-- TASK DESCRIPTION --
From the opening line of the records through the line bearing "25. MySQL Enterprise Edition (839, 999)", set down every line exactly.

[Dataset entries]
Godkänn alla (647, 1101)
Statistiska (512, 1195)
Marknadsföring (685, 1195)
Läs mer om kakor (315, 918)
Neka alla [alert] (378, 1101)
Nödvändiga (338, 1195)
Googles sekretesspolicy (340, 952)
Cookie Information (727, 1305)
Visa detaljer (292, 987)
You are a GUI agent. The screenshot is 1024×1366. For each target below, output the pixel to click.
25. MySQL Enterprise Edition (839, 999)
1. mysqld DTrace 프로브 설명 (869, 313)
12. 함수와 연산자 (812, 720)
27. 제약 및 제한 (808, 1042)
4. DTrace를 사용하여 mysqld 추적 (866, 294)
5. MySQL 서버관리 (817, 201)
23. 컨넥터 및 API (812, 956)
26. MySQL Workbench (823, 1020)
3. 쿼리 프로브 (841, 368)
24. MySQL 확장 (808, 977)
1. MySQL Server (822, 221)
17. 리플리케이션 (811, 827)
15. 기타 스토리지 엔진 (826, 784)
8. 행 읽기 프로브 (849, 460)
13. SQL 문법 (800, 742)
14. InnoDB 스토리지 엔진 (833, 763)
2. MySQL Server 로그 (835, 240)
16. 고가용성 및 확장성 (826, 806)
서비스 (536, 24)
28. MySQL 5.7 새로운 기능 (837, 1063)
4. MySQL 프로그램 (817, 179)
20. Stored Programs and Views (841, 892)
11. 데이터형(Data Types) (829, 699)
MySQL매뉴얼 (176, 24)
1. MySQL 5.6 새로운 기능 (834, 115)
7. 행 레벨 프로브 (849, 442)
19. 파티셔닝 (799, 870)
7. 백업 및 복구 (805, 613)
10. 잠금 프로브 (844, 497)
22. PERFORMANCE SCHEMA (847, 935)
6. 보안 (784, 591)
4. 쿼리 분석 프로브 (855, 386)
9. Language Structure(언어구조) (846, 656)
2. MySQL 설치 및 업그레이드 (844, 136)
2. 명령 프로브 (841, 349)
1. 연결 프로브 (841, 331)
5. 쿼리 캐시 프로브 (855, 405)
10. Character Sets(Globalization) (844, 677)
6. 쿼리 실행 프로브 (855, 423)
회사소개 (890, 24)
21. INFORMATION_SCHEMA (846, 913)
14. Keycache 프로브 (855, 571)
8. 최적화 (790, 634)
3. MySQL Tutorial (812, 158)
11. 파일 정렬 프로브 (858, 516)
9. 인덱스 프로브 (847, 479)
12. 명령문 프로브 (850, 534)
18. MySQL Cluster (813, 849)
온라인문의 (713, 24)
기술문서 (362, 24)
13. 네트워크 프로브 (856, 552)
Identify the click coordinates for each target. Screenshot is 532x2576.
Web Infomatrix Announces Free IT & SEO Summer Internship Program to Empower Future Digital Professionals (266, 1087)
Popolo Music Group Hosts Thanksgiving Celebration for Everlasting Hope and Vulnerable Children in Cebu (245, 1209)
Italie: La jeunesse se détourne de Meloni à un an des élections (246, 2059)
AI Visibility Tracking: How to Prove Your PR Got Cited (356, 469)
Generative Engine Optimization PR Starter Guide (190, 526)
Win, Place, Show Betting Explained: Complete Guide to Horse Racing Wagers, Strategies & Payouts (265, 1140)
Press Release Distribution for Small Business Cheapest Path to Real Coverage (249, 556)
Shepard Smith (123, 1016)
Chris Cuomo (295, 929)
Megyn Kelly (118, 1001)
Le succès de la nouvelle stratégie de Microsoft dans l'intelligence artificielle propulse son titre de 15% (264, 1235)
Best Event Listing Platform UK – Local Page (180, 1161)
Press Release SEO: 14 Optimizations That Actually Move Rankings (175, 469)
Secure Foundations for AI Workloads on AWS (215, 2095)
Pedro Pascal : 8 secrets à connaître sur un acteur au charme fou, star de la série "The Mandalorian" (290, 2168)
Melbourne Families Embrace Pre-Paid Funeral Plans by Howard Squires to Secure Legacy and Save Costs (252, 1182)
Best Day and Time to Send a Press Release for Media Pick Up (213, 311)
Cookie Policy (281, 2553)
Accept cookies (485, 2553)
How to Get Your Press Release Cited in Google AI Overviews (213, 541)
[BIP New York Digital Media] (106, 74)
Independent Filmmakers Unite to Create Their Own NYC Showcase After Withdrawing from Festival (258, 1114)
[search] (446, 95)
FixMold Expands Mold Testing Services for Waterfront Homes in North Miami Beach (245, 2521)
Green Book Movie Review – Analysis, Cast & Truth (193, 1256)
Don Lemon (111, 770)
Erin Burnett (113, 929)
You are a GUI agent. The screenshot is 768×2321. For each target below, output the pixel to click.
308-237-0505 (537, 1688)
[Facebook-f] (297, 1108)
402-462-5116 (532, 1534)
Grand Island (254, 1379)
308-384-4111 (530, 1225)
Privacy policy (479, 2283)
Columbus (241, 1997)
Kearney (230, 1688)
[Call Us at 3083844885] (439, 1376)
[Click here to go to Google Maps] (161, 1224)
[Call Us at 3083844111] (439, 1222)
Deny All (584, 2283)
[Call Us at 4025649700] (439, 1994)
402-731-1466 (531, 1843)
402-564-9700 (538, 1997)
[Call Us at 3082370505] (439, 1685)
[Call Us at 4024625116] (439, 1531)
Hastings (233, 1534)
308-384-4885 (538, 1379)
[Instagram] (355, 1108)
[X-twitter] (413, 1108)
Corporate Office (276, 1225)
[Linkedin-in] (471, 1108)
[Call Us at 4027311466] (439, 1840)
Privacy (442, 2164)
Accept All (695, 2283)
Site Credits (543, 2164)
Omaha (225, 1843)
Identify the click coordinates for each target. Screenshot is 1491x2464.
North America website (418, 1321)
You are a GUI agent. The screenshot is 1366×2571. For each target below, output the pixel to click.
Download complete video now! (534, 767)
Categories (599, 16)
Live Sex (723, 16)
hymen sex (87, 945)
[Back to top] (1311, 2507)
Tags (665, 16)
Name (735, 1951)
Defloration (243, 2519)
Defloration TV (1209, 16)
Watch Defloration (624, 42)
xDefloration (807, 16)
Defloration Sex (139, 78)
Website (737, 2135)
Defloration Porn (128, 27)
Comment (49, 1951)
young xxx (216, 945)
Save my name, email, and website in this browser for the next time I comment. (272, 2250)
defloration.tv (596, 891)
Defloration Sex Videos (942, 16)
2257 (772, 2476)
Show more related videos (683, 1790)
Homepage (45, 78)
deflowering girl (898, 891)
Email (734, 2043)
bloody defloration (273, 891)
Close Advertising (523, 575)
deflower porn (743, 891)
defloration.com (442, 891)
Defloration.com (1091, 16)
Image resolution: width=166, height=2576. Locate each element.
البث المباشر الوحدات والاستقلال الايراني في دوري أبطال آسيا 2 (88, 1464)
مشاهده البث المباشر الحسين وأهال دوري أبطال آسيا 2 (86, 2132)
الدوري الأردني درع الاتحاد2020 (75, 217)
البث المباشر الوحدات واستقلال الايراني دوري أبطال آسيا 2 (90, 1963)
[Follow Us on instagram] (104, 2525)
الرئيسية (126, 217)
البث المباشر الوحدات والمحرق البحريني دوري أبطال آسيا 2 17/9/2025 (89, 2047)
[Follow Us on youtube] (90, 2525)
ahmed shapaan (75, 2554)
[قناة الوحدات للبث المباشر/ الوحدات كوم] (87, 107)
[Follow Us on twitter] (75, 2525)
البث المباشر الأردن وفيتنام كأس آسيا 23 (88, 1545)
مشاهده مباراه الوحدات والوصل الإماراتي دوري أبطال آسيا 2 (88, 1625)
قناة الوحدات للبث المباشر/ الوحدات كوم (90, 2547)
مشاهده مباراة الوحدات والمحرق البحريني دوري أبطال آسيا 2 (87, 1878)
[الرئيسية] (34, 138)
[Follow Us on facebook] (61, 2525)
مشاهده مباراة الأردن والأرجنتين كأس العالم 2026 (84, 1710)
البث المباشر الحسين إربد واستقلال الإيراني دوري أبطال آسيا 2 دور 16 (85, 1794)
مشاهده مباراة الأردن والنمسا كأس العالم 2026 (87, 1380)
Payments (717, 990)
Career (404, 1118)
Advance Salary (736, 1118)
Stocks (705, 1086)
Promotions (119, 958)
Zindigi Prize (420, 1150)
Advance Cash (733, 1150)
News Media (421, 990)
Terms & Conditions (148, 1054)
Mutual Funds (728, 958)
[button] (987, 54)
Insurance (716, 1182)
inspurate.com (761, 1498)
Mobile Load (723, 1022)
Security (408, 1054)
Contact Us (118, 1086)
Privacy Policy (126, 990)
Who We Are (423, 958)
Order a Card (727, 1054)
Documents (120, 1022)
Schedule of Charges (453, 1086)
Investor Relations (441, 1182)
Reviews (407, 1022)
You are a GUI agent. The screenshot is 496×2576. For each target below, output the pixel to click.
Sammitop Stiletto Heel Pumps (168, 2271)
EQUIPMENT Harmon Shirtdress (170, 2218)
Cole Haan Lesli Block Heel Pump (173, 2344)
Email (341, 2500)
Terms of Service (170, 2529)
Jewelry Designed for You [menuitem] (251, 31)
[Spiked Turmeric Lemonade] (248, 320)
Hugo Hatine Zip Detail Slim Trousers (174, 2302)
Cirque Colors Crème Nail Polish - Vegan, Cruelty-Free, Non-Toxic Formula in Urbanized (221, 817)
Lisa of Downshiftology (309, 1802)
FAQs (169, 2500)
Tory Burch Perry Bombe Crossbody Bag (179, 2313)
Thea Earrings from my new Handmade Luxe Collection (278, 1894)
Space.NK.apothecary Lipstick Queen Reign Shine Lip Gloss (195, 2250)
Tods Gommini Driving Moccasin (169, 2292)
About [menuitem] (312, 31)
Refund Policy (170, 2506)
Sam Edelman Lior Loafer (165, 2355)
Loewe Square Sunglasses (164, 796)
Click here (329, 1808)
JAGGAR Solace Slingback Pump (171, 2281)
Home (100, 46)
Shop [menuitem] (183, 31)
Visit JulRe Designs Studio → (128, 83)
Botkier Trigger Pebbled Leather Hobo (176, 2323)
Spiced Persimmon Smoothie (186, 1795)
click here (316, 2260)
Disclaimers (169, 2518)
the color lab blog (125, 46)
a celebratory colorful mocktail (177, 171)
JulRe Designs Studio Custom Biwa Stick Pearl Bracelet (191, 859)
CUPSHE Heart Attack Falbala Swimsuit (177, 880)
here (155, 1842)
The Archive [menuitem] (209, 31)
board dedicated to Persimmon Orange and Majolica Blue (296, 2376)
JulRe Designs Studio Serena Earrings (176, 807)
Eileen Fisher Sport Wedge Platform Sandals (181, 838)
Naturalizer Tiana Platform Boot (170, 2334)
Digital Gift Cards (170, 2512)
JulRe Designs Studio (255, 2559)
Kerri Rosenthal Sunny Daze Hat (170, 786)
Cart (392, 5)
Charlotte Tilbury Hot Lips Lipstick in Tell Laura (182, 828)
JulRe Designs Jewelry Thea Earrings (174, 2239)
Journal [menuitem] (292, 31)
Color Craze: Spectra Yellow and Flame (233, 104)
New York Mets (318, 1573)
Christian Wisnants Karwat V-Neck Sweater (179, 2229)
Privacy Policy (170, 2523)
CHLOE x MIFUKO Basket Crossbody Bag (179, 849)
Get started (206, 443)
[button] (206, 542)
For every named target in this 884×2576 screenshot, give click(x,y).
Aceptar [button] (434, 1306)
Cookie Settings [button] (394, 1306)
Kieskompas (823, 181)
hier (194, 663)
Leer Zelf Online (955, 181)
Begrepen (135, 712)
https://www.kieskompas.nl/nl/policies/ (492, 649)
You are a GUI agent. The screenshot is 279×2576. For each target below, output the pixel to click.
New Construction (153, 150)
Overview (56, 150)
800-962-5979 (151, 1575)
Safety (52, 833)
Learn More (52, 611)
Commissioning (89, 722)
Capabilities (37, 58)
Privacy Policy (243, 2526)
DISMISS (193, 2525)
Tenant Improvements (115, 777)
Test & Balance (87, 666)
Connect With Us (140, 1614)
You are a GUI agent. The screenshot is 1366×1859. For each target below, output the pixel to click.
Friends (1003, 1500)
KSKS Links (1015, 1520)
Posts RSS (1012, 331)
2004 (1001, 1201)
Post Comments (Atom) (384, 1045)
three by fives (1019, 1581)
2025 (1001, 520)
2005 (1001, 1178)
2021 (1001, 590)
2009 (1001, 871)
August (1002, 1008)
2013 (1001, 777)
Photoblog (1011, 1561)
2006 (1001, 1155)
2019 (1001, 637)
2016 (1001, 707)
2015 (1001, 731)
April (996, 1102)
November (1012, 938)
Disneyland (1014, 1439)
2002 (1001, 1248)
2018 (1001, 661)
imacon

-- EXERCISE RESPONSE --
Godkänn alla (647, 1101)
Statistiska (512, 1195)
Marknadsföring (685, 1195)
Läs mer om kakor (315, 918)
Neka alla [alert] (378, 1101)
Nödvändiga (338, 1195)
Googles sekretesspolicy (340, 952)
Cookie Information (727, 1305)
Visa detaljer (292, 987)
You are a GUI agent. The screenshot is 1024×1366. For each target below, output the pixel to click.
25. MySQL Enterprise Edition (839, 999)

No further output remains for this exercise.